University of California, Merced – Hemlock Project Grant

Forest thinning also effects watershed function by 1) reducing water loss from evapotranspiration, 2) influences the timing of snowmelt and runoff, and 3) increases snow accumulation on the forest floor. Forest thinning also reduces evapotranspiration that results in a higher fraction of precipitation leaving the forest as runoff rather than as evaporation to the atmosphere. Forest thinning can also influence the timing of snowmelt and runoff. An open tree canopy could allow more snow to reach the ground rather than be held in the canopy; and strategic spacing of forest openings would limit early season sunlight reaching the forest floor and retard snowmelt. Thus increasing snow accumulation and extend snow storage (i.e. delay snowmelt).

The purpose of the Hemlock Project is to quantitatively evaluate the effects of different forest-stand structures on wildfire resiliency and water yield which is quantified via implementation of catchment measurements in the snow-rain transition zone. In addition, the study would provide quantitative assessments of the water-cycle impacts of forest vegetation density, structure, disturbance and management actions that could be scaled across the Sierra Nevada (and other forests). The study would also collect data and develop quantitative tools that could assess vegetation densities which optimize hydrologic benefits and wildfire resiliency. These tools would be used to guide forest management, particularly in important watersheds serving the Central Valley Project and the State Water Project. Preliminary estimates of runoff increases if forest density is optimized in Sierra watersheds is approximately1 million acre feet of additional runoff in average water years.

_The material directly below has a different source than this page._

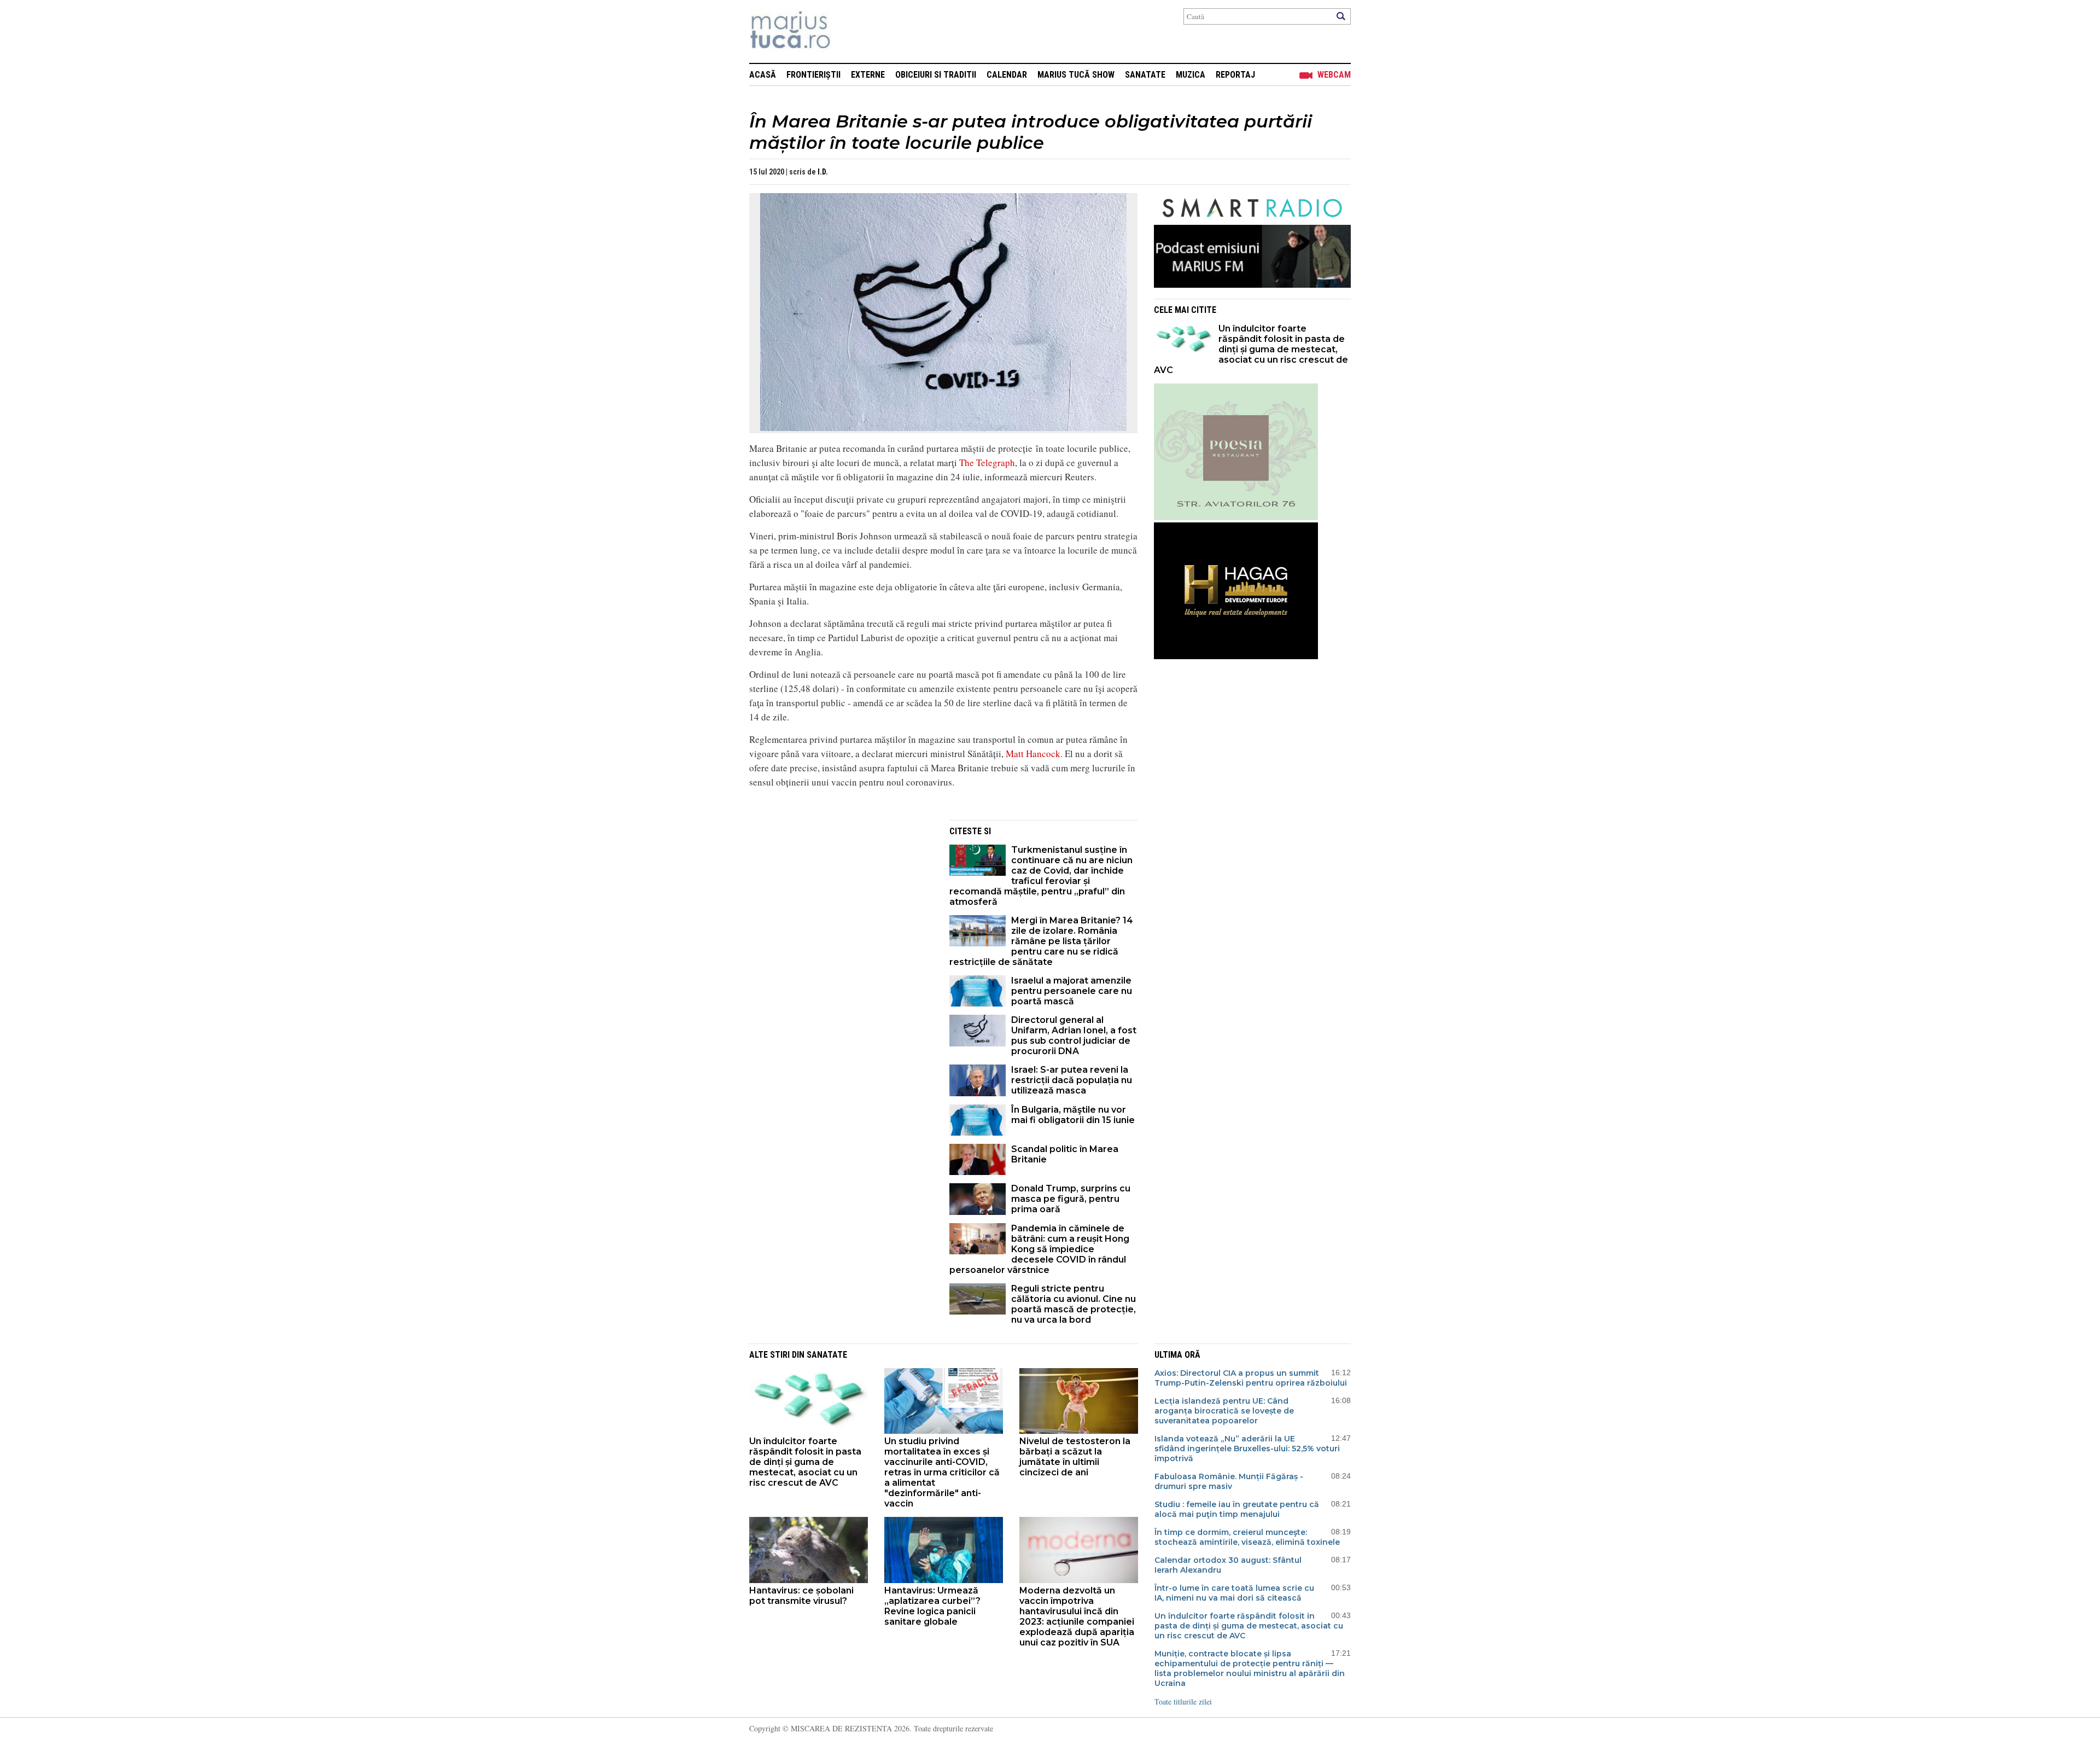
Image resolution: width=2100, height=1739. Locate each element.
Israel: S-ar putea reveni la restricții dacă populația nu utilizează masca (1071, 1080)
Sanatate (1145, 74)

The objective of this project is to quantitatively evaluate the effects of differences in stand structure on wildfire resilience, water yield and the water cycle in the snow-rain transition zone by a program of field measurements, integration of data using hydrologic modeling, and assessment. The project is currently in the permitting and hydrologic data acquisition-planning phase. University of California, Merced is scheduled to install two complete weather stations, three soil moisture, metric potential, and snow monitoring clusters, and four water-stage recorders this summer/fall.